29. If the Respondent was still doubtful as to whether there was need for future treatment on the Appellant, then it ought to have objected to the production of the medical report by the witness. In doing so, the Doctor would have attended Court and the Respondent would have accordingly examined him on the veracity of the contents of the report.
30. Whereas this Court is alive to the legal position that production of an exhibit is not ipso facto proof of its contents and that in some instances evidence ought to issue to ascertain the document’s overall probative value, the position in this case needed no further proof since the basis of the future treatment costs was well demonstrated in the P3 Form, the Discharge Summary and the Medical Report.
31. In buttressing the foregoing, the Court of Appeal in Kenneth Nyaga Mwige v Austin Kiguta & 2 others (2015) eKLR rightly so held as follows: -18. The mere marking of a document for identification does not dispense with the formal proof thereof. How does a document become part of the evidence for the case? Any document filed and/or marked for identification by either party, passes through three stages before it is held proved or disproved. First, when the document is filed, the document though on file does not became part of the judicial record. Second, when the documents are tendered or produced in evidence as an exhibit by either party and the court admits the documents in evidence, it becomes part of the judicial record of the case and constitutes evidence; mere admission of a document in evidence does not amount to its proof; admission of a document in evidence as an exhibit should not be confused with proof of the document.
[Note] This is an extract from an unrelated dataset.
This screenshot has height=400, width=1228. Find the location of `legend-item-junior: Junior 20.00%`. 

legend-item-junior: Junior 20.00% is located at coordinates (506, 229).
Third, the document becomes proved, not or disproved when the court applies its judicial mind to determine the relevance and veracity of the contents- this is at the final hearing of the case. When the court is called upon to examine the admissibility of a document, it concentrates only on the document. When called upon to form a judicial opinion whether a document has been proved or disproved or not proved, the court would look not at the document alone but it would take into consideration all facts and evidence on record. (emphasis added).
32. As said, the need for and the cost of the future medical treatment were well pleaded and proved in this matter. In such a case, the claim ought to have been granted.
33. It is on the basis of the above that this Court finds that the Learned trial Magistrate, with tremendous respect, erred in disallowing the claim.
34. The upshot is that the appeal on this limb succeeds.
35. In this appeal, whereas the Appellant was not successful in overturning the award on general damages, he triumphed on the award on future medical expenses.
36. In the end, the final determination of the appeal is as follows: -a.Liability is apportioned at the ratio of 15%: 85% in favour of the Appellant as against the Respondent.b.General damages for pain, suffering and loss of amenities awarded in the sum of Kshs. 500,000/=.c.Special damages awarded at Kshs. 6,000/=.d.Future Medical expenses awarded at Kshs. 200,000/=.e.The Appellant shall have the costs of the suit and the appeal together with interest at Court rates.f.For avoidance of doubt, the sums awarded are subject to the liability apportionment.Orders accordingly.
DELIVERED, DATED AND SIGNED AT KAPENGURIA THIS 6TH DAY OF JULY, 2023. A. C. MRIMAJUDGEJudgment delivered virtually and in the presence of:Miss. Warigi, Learned Counsel for the Appellant.Mr. Omwenga, Learned Counsel for the Respondent.Regina/Chemutai – Court Assistants.